--- START Passage ---

# DIY Scent drag



## F.C.Hunter (Jul 14, 2009)

Reserved for pics and material list.


----------



## lostonetoo (Nov 6, 2008)

Can't wait to see this drag..


----------



## F.C.Hunter (Jul 14, 2009)

I didn't realize you couldn't come back and post pics at a later time. We'll here is the pic and the material list. 

Material List
1 piece of small dia. rope or cord cut at 56" long
4 pieces of 1/4" dia. rope cut at 18" long 
1 piece of shrink tubing (optional) mine measured 1-1/4" wide when layed flat.

What I did was lay out my 18" 1/4" dia. ropes and found the centers, I then tied one end of the 56" long piece of rope around the centers of the 1/4" dia. rope. I then took the shrink tubing and slid it onto the bundle of 1/4" dia. ropes from the top side of the small dia. rope. Pics are worth 1000 words cause I have a hard time exsplaining stuff. Pour some of your favorite scent on the rope and drag behind you to your stand. I need to get a carabiner to tie onto the other end so I can hook it on my pack or belt loop while walking.

--- END Passage ---

Problem set >>
A) Answer these about the scent drag thread:
(i) How long is the small diameter rope or cord cut?
(ii) How many pieces of 1/4" rope does the list call for, and at what length?
(iii) What does the poster plan to tie onto the other end of the rope?
B) Extend the DIY scent drag thread with new writing after its last post.
The data that comes next is not needed here.

--- START Data section ---

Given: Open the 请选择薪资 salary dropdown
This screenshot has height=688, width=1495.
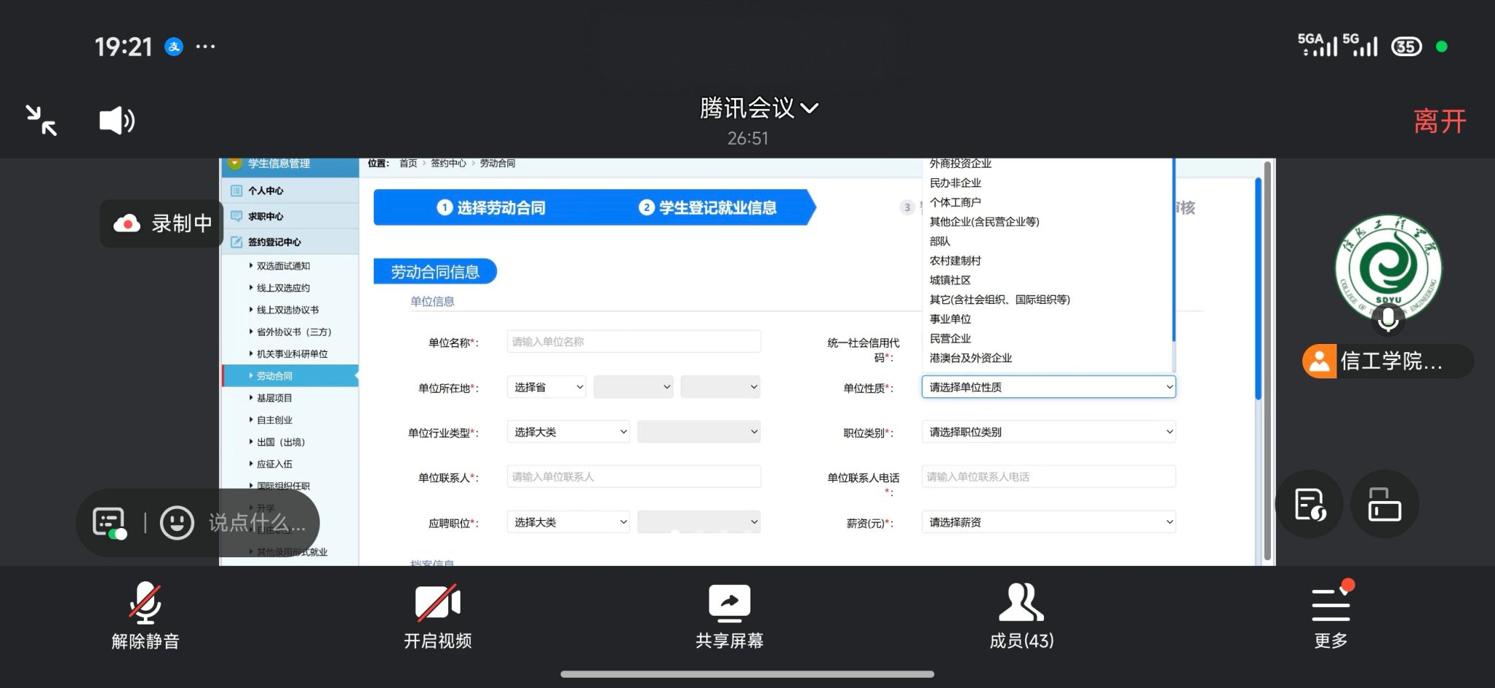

--- END Data section ---

Exercise responses >>
A)
(i) 56 inches
(ii) Four pieces, each 18 inches long
(iii) A carabiner

B)
----------



## moak11 (May 15, 2009)

Looks good. I know I will get flamed for this, but I just use nylon string and a tampon to drag the cover scent. Get to my spot and hang it in a tree near by.


----------



## Boone (Jun 13, 2003)

> Looks good. I know I will get flamed for this, but I just use nylon string and a tampon to drag the cover scent. Get to my spot and hang it in a tree near by.


Ditto .......same here works great !!


----------



## stefan48 (Mar 5, 2009)

Boone said:


> Ditto .......same here works great !!


yup works great!


----------



## bcbow1971 (Oct 24, 2007)

moak11 said:


> Looks good. I know I will get flamed for this, but I just use nylon string and a tampon to drag the cover scent. Get to my spot and hang it in a tree near by.


Well a true hunter will use what he can and a Tampon works great. As far as the one above that will work as well, but may need a little shorter strings or you will need a lot of scent to get on there and may be over powering at the begining.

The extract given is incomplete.